Continue the article about Republican senators blaming student loans for college costs, starting after its last sentence.

### Text to read

■ ■ ■ ■

Senate Republicans Have Had It With These College Kids And Their Luxurious Student Loans
A couple of Republican senators have finally figured out how to reduce the cost of higher education: Yell at college students who keep blowing their student loan money on nice things that they do not deserve. Like weed and porn, probably.
At a March meeting with constituents in Wisconsin, Sen. Ron Johnson explained that college costs are mostly going up because student loans are plentiful, and students are having so much fun that they postpone finishing by two or three years:
Today, there are different studies on this but somewhere between five and a half to six years is the average length of time it takes somebody to get a four-year degree. Why is that? I'd argue, well, loans are actually pretty easy to get and college is a lot of fun. All three of my kids went to Madison and I guarantee you, they had a really good time, particularly that first year of college," he said.
And to make matters worse, the federal government has blown tons of money enabling these laggards. If they want to spend decades in college, they should go be characters in Doonesbury (at least before the hiatus):
"A lot of government's well-intentioned programs actually have a very negative unintended consequence... The federal government got involved the way it always gets involved, it threw money at the problem," he said. "We've thrown, given hundreds of millions of dollars in grant money to people we want to have a college education, but we've also enticed our children by subsidizing loans, we've enticed them to incur about $1.3 trillion in debt."

■ ■ ■ ■

### Material provided
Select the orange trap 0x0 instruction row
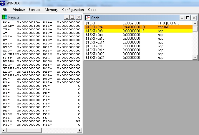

■ ■ ■ ■

### Answer for the task
Johnson continued on to argue that students think that "It's kind of free money, young people don't necessarily understand finance."
It's not really free money when kids are going broke trying to pay it back, but Republican senators don't necessarily understand finance either. At least he refrained from reminiscing about the good old days when he kept his LP's in a milk crate that he'd grabbed from behind the grocery store, and made a dorm bookcase out of cinder blocks and boards that he'd stolen from a construction site, the way you're supposed to in college.
And then, in a hearing last week on proposed regulations on for-profit colleges -- which touched on the rolling disaster that was the Corinthian Colleges scam, and the loan payment strike by former Corinthian students -- Sen. Roy Blunt explained that if students would just stop living it up like la-tee-daa Welfare Queens with their excessively high "living standards," there'd be no student debt problem:
We ought to be talking about ... the debt problem when you get out of school. How much of that related to the actual cost of going to school and how much it related to what you thought your living standards should be while you went to school, and I'm pretty confident over the years that the student expectations for their personal living standards in school have often increased where they would have been a few just years ago.
Here's a funny thing, for certain values of "funny": Roy Blunt has received generous campaign donations from for-profit colleges, including Corinthian. And so it only makes sense that, just like several spokespeople from for-profit schools have also argued, he thinks the real problem with student debt isn't that the schools are peddling worthless degrees, paid for by federal loans, grants, and veterans benefits. No, the problem is too many students whooping it up instead of studying hard for their overpriced, nontransferable "college" credits.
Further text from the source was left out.